Saved data entries

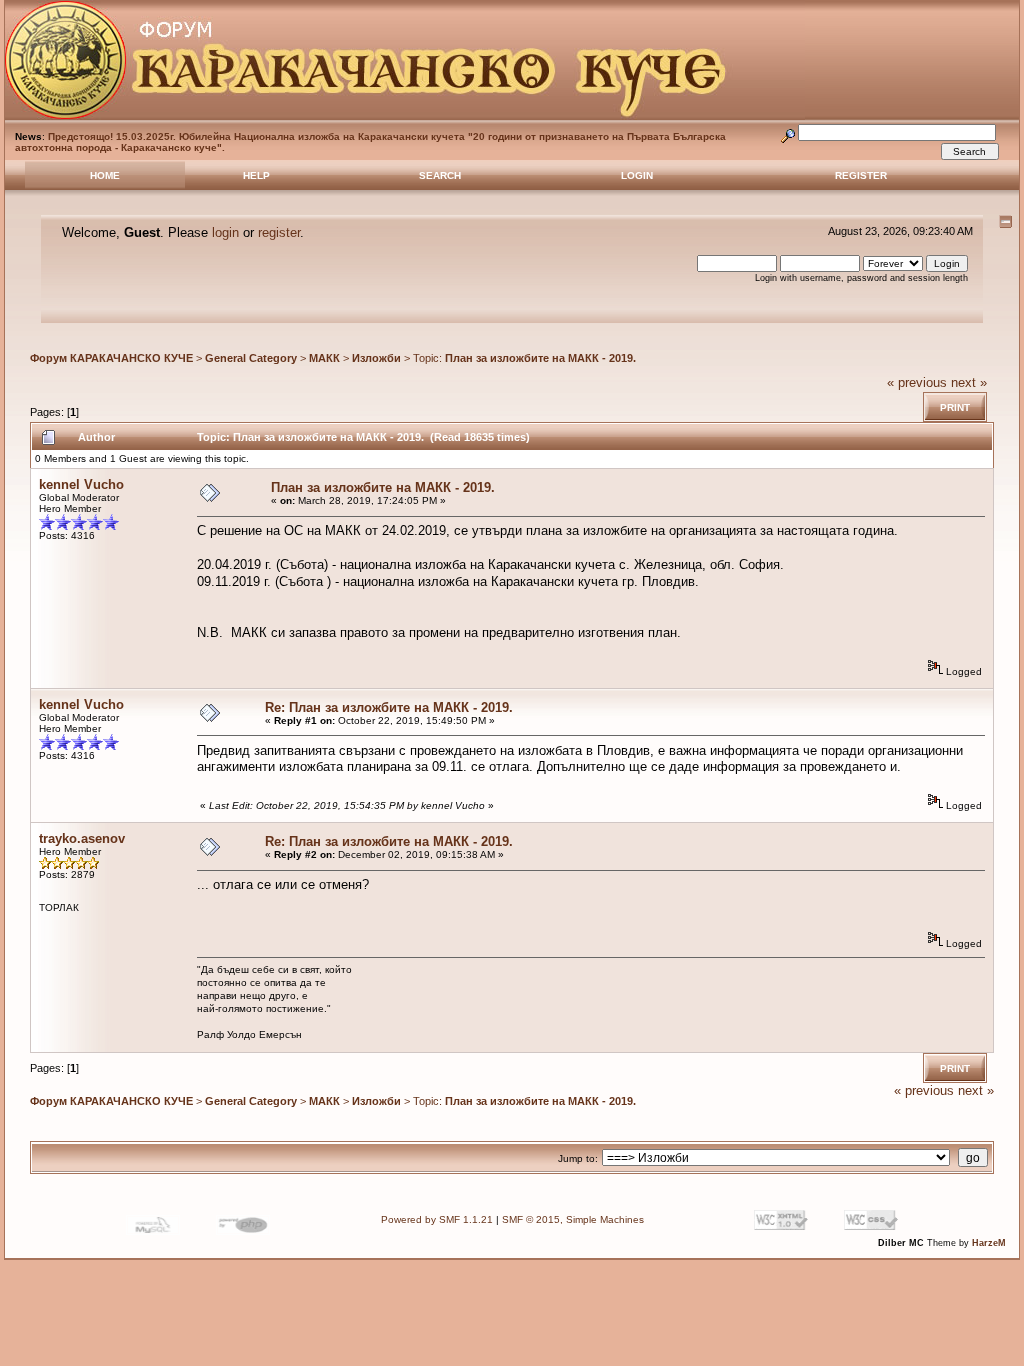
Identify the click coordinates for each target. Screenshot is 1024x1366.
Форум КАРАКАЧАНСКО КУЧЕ (111, 358)
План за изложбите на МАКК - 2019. (540, 358)
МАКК (324, 358)
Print (955, 407)
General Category (251, 358)
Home (105, 175)
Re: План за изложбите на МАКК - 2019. (389, 707)
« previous (917, 382)
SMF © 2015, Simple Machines (573, 1219)
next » (969, 382)
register (279, 232)
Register (861, 175)
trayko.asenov (82, 838)
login (225, 232)
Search (440, 175)
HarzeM (989, 1243)
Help (256, 175)
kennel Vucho (81, 484)
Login (637, 175)
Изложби (376, 358)
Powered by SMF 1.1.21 (437, 1219)
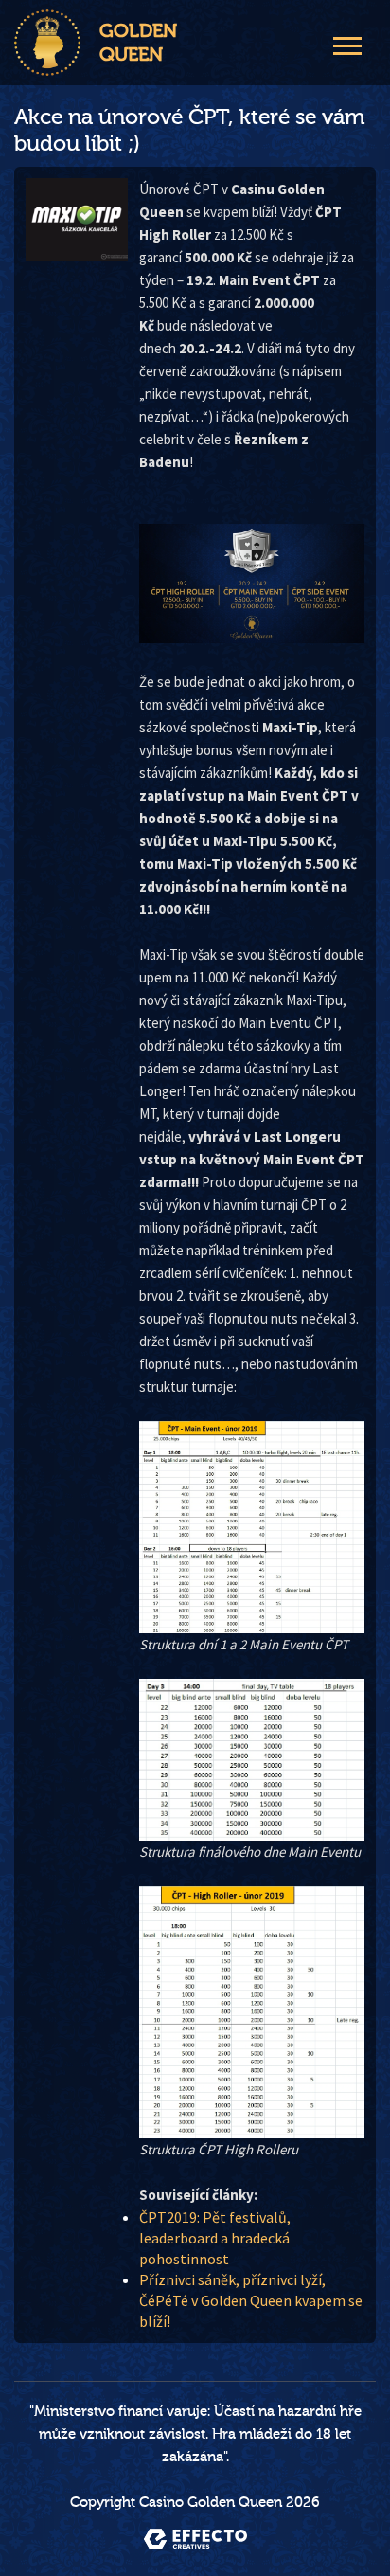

* _Task instructions_
Each line that holds the string "МАКК" is to be copied from the entries above.

* _Answer to this problem_
План за изложбите на МАКК - 2019. (540, 358)
МАКК (324, 358)
Re: План за изложбите на МАКК - 2019. (389, 707)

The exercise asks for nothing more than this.